» **Collected data entries**:

Content starts

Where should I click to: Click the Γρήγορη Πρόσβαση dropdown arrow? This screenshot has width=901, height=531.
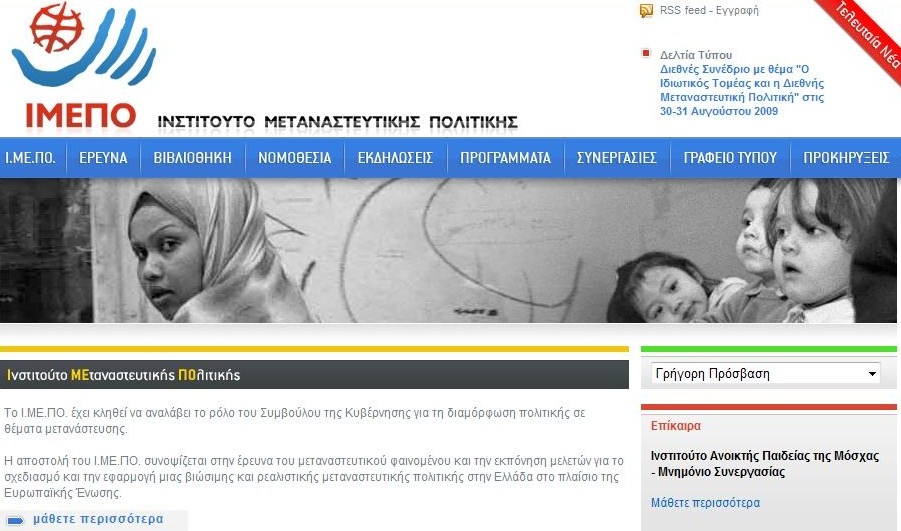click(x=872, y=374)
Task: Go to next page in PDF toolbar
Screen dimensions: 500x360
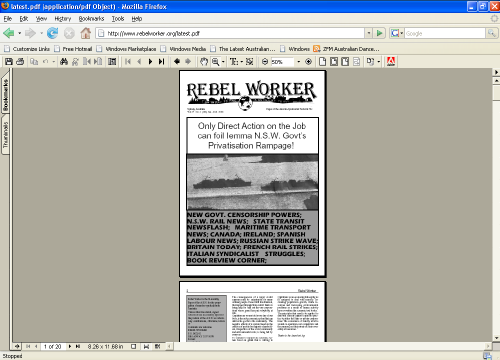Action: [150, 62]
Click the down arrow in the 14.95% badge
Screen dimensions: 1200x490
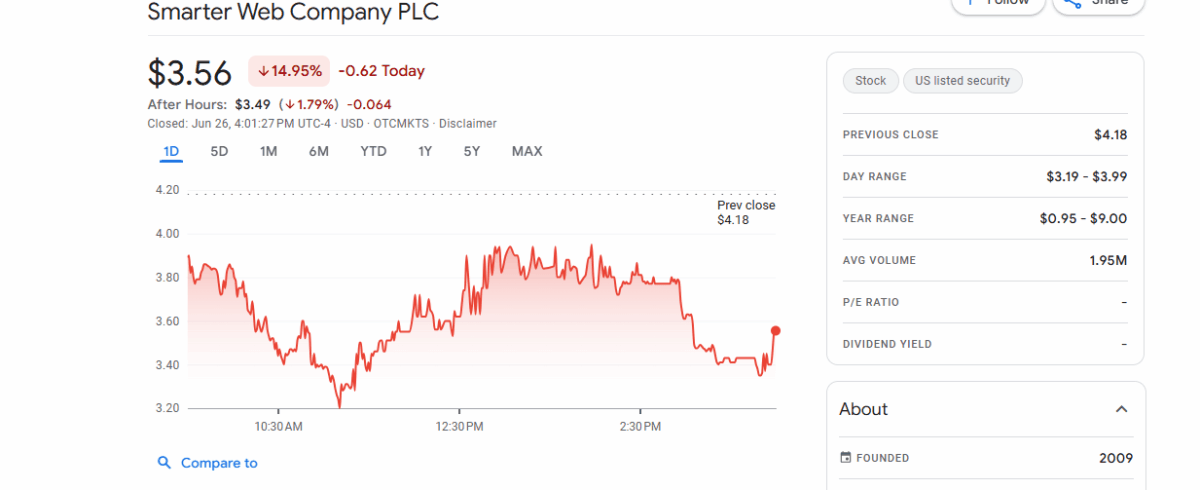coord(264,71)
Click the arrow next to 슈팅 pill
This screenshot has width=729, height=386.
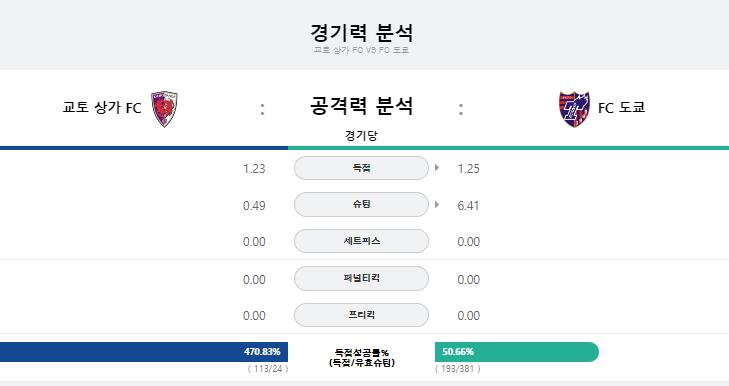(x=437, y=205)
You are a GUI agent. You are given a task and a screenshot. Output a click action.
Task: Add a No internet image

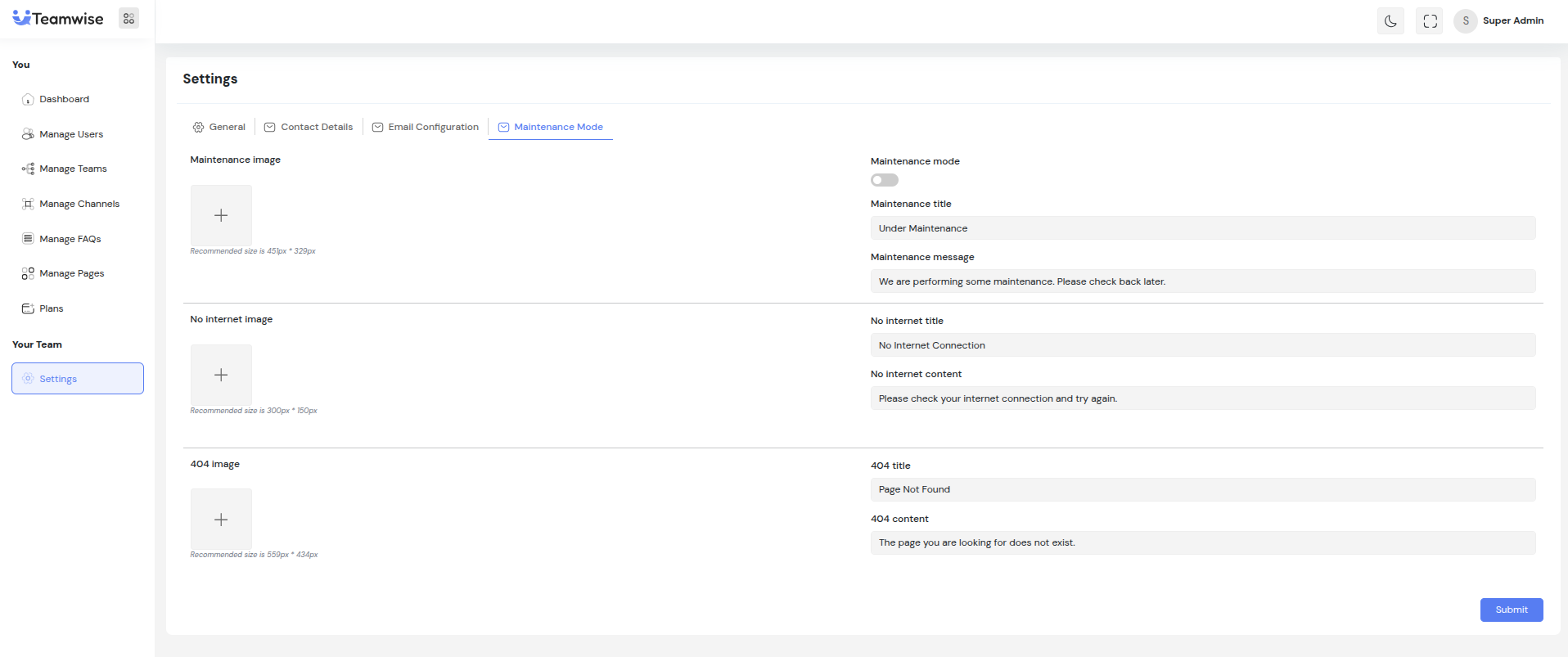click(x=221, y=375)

Content ends
Content starts

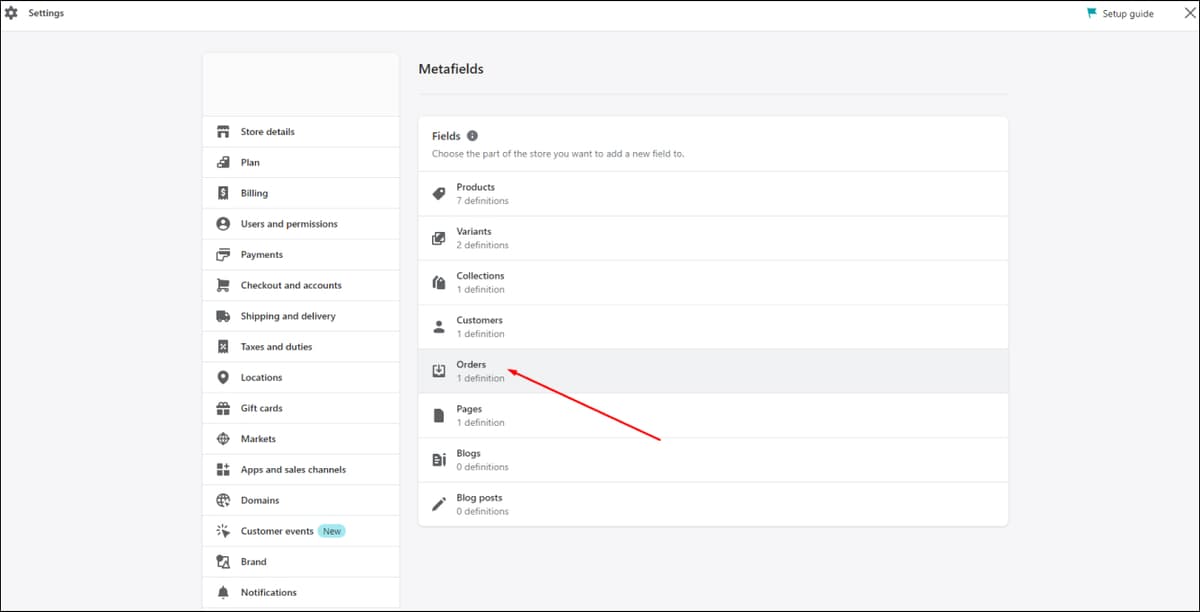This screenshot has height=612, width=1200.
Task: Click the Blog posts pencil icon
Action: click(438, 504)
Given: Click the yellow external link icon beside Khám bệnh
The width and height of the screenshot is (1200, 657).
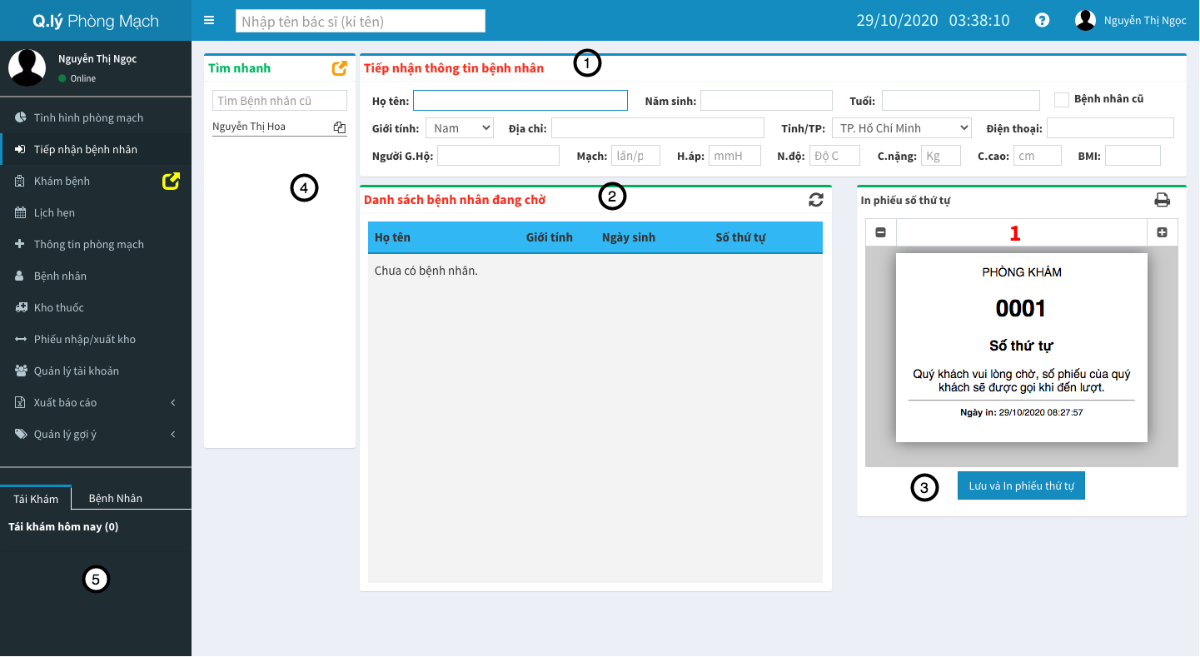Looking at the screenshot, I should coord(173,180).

Content ends

» **Requirement**: Copy the lines above between the one holding "Where should I" and the one holding "You are a GUI", inclusive. Drop the pictures.

» **Written answer**:
Where should I click to: Click the Γρήγορη Πρόσβαση dropdown arrow? This screenshot has width=901, height=531.
click(x=872, y=374)
Task: Go to next page in PDF toolbar
Screen dimensions: 500x360
Action: [150, 62]
Click the down arrow in the 14.95% badge
Screen dimensions: 1200x490
coord(264,71)
Click the arrow next to 슈팅 pill
This screenshot has width=729, height=386.
(x=437, y=205)
You are a GUI agent. You are given a task and a screenshot. Output a click action.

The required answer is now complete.